Right now, most folks on the Internet don't have multicast connectivity. But, if you have a tiered network, only the servers need to be on the fast multicast connections. The clients just need to connect to one of the available servers via unicast. It's so simple I'm really amazed no one has done it already. Of course, now the scalability issue has been pushed into the network's multicast implementation. I'm guessing that you could build a network with a dozen servers without I2 even noticing. They probably wouldn't complain if you cranked it up to a hundred servers. When your network reached a thousand servers, you will start to get hate mail from the network administrators. But, would there be any need for a thousand servers? Probably not until you had over a million users. BTW, I'm guestimating the number of servers you can have based on the experience of the ramen worm, which had a bug that created tables in the routers similar to a multi-thousand server network.
Re:peer to peer will always survive (Score:2)
They pose as under-cover traders (heheh) and they trade with you. Under Policy Act 5.4.11.c they log your illegal activity, turn it into a judge and then prosecute you at the $25,000 - $100,000 dollar fine for each copyright violation.
However, I think the mild trading done over the internet would be small fries compared to the assholes like me who trade 100's of albums at a time through the mail.
Rader
Inappropriate! (Score:1)
BOOM!
Inappropriate!
------
You trade bandwidth use for decentralization... (Score:1)
There are already two systems in place that would work. The first is the oldest form of P2P on the net: IRC. IRC fileswapping channels have been around for a while; the problem is that they don't have the "critical mass" of users to make them really useful. Someone, however, should write a script that reflects searches from one channel to the other. For instance, if someone sends out a search on channel 1, the bot will send the same search to channel 2. If it is sent any results, it will echo them to the original searcher. This doesn't put any bandwidth burden on the original searcher, but extends his search radius considerably, especially if the reflectors are configured to examine multiple servers (for instance, #mp3 on DALnet reflecting to #mp3 on EFnet. I don't know how you'd write it as a mIRC script, but it could be done in C...). The bots would probably be configured to keep a record of all the fileswapping channels that they have heard of. (Reflector bots should mention all the channels that they are reflecting to/for every 10 minutes or so). When the bot logs on, it should join each of its list of channels, and then determine which channel links are already being maintained. This is easy to do: send a query and see if someone reflects that query to the other channels. If any channels do not already have a reflector linking them, the bot starts bouncing queries between them. It then leaves all channels that it's not serving a function in, to cut down on its bandwidth use. Anytime a reflector hears another reflector give its periodic status report, including a line like "I am a member of channels #foo, #bar, #fnord, etc...", it should add any new channels to its list.

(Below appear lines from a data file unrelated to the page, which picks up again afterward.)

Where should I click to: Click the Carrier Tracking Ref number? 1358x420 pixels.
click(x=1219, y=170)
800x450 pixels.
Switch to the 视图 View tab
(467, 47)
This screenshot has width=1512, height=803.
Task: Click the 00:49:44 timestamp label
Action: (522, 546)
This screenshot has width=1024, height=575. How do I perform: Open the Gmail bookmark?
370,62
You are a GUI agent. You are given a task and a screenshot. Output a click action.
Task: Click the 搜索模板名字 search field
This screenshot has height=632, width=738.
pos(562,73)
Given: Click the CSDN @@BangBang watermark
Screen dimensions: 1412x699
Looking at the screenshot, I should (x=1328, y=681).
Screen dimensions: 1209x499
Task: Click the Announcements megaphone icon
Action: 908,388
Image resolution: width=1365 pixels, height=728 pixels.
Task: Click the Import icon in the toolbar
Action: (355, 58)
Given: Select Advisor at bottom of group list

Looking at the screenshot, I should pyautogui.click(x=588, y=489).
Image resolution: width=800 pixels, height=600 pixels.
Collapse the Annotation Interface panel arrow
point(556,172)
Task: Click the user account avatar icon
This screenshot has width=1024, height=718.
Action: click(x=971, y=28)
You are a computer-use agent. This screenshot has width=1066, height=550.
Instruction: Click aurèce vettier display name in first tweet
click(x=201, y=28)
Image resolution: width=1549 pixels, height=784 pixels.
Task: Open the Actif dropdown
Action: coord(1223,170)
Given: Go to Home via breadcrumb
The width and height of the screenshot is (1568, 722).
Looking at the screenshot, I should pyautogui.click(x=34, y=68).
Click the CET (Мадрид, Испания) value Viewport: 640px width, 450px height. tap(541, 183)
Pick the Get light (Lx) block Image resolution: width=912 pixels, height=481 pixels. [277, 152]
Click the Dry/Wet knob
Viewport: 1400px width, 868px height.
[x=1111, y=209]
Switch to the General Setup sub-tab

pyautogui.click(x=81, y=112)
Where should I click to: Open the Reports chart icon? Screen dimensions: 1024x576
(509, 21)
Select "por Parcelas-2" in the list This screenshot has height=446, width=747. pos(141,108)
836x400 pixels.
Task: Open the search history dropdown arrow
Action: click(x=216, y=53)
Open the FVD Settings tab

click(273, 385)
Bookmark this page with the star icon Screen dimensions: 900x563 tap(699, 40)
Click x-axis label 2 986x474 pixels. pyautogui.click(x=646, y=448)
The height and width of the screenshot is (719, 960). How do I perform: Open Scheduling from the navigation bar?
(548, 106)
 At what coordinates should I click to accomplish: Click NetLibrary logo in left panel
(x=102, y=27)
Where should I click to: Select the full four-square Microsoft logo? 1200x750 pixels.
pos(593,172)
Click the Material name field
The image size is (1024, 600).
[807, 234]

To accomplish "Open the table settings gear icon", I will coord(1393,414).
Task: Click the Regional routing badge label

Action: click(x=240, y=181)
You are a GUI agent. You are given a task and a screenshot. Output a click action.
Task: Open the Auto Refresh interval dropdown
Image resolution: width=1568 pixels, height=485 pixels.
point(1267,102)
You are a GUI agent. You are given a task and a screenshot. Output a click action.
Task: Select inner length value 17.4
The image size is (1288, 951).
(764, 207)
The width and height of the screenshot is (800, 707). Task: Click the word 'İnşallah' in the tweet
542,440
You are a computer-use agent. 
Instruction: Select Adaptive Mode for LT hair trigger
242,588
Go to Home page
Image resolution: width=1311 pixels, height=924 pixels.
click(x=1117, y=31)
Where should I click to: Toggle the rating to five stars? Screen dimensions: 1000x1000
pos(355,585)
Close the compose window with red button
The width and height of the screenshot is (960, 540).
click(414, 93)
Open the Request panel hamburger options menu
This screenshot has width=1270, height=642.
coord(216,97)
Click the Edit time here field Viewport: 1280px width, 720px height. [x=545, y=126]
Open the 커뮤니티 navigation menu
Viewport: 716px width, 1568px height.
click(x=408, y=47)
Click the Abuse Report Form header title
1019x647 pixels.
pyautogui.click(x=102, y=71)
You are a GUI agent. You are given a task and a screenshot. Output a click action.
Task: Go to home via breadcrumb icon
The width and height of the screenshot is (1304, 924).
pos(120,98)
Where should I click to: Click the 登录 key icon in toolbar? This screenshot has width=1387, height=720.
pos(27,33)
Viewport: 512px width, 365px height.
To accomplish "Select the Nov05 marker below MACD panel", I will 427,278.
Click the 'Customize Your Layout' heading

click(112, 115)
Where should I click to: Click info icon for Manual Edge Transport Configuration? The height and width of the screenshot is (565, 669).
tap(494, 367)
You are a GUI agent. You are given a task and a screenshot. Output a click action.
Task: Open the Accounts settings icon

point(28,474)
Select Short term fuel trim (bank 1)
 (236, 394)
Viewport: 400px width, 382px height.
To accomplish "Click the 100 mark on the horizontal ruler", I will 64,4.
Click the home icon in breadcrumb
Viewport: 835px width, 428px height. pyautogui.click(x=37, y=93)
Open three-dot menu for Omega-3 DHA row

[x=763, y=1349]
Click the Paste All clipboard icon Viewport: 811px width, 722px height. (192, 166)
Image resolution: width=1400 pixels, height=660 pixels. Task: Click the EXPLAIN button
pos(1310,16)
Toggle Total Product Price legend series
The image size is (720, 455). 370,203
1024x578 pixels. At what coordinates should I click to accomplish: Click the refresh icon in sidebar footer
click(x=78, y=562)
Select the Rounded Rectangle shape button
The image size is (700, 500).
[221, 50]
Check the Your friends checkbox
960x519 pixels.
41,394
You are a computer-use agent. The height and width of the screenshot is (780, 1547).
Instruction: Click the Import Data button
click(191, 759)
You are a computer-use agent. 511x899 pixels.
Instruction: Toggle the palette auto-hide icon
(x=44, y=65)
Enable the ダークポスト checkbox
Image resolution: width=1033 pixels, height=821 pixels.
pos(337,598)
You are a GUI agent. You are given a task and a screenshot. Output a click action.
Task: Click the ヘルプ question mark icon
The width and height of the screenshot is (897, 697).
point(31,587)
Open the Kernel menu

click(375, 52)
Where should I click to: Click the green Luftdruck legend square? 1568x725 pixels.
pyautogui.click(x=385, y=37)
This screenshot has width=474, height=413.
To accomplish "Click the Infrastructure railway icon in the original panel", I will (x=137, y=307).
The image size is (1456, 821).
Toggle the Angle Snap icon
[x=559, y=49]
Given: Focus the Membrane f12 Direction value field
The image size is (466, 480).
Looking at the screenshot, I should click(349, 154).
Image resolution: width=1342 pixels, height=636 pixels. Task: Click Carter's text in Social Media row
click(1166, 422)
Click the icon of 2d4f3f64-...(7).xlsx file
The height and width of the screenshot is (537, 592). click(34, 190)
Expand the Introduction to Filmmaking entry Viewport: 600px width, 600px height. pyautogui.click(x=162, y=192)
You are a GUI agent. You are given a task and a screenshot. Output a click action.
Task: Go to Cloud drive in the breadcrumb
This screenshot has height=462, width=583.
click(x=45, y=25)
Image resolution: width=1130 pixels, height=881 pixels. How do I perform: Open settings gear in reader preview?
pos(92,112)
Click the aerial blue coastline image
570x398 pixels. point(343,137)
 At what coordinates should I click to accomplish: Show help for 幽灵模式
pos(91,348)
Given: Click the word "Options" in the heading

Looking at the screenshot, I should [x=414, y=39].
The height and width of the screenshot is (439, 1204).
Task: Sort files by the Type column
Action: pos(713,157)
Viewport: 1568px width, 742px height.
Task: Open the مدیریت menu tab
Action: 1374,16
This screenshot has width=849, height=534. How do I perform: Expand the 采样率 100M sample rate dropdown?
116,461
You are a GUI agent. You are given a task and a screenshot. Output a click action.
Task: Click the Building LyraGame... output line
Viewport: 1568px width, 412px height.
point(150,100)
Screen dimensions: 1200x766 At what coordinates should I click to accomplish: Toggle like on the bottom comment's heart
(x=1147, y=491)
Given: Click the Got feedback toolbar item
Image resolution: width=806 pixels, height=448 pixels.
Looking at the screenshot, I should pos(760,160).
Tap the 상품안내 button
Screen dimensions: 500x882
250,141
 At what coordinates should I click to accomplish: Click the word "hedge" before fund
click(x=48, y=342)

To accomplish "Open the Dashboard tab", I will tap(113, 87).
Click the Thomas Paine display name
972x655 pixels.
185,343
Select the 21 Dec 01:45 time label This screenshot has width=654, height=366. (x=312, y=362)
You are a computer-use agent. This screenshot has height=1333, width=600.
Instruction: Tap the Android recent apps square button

A system like this is halfway between Gnutella and Napster in terms of bandwidth use. (The regular users in the channels who aren't running servers could safely squelch reflectors to cut down on bandwidth.) It has no single legal point of failure: the IRC network is protected as a common carrier with a significant non-infringing use, and there are too many people running servers and reflectors to sue them.
note: I'm merely talking about technology, not endorsing or condemning its use for any specific purpose. -Entropius
ALPINE as a DDOS amplifier network (Score:2)
Now since the query is udp based I can spoof the return address to www.ebay.com. Ooops
Also you cant throttle your bandwidht on alpine. Certainly you can send out less searches but if you have 100,000 users online then there will be about 5000 searches a minute, and every 33.6 user will have to download all thoses queries.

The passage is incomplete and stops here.